§ What is asked: Turn the lines from the start of the records through the line containing "The height and width of the screenshot is (600, 685)." into a numbered list, leaving out any blank lines.

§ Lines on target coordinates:

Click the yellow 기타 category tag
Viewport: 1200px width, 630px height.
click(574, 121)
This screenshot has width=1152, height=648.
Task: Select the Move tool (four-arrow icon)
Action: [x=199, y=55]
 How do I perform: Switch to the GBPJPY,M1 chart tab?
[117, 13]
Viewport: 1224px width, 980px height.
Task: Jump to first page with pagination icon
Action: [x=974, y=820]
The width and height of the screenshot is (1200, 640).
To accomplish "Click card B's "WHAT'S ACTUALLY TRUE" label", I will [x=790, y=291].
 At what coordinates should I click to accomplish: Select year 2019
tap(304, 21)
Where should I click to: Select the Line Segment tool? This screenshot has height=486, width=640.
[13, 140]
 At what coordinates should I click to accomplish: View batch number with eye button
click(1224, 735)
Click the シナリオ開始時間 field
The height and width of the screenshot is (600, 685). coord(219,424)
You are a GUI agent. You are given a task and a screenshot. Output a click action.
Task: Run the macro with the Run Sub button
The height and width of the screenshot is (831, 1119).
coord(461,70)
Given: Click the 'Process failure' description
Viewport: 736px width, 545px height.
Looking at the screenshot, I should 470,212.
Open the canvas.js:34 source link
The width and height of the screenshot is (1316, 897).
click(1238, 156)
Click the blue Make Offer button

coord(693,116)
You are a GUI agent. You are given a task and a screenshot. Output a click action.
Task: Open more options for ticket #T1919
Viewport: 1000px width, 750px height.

§ Answer to the exercise:
1. Click the yellow 기타 category tag
2. Viewport: 1200px width, 630px height.
3. click(574, 121)
4. This screenshot has width=1152, height=648.
5. Task: Select the Move tool (four-arrow icon)
6. Action: [x=199, y=55]
7.  How do I perform: Switch to the GBPJPY,M1 chart tab?
8. [117, 13]
9. Viewport: 1224px width, 980px height.
10. Task: Jump to first page with pagination icon
11. Action: [x=974, y=820]
12. The width and height of the screenshot is (1200, 640).
13. To accomplish "Click card B's "WHAT'S ACTUALLY TRUE" label", I will [x=790, y=291].
14.  At what coordinates should I click to accomplish: Select year 2019
15. tap(304, 21)
16. Where should I click to: Select the Line Segment tool? This screenshot has height=486, width=640.
17. [13, 140]
18.  At what coordinates should I click to accomplish: View batch number with eye button
19. click(1224, 735)
20. Click the シナリオ開始時間 field
21. The height and width of the screenshot is (600, 685). coord(219,424)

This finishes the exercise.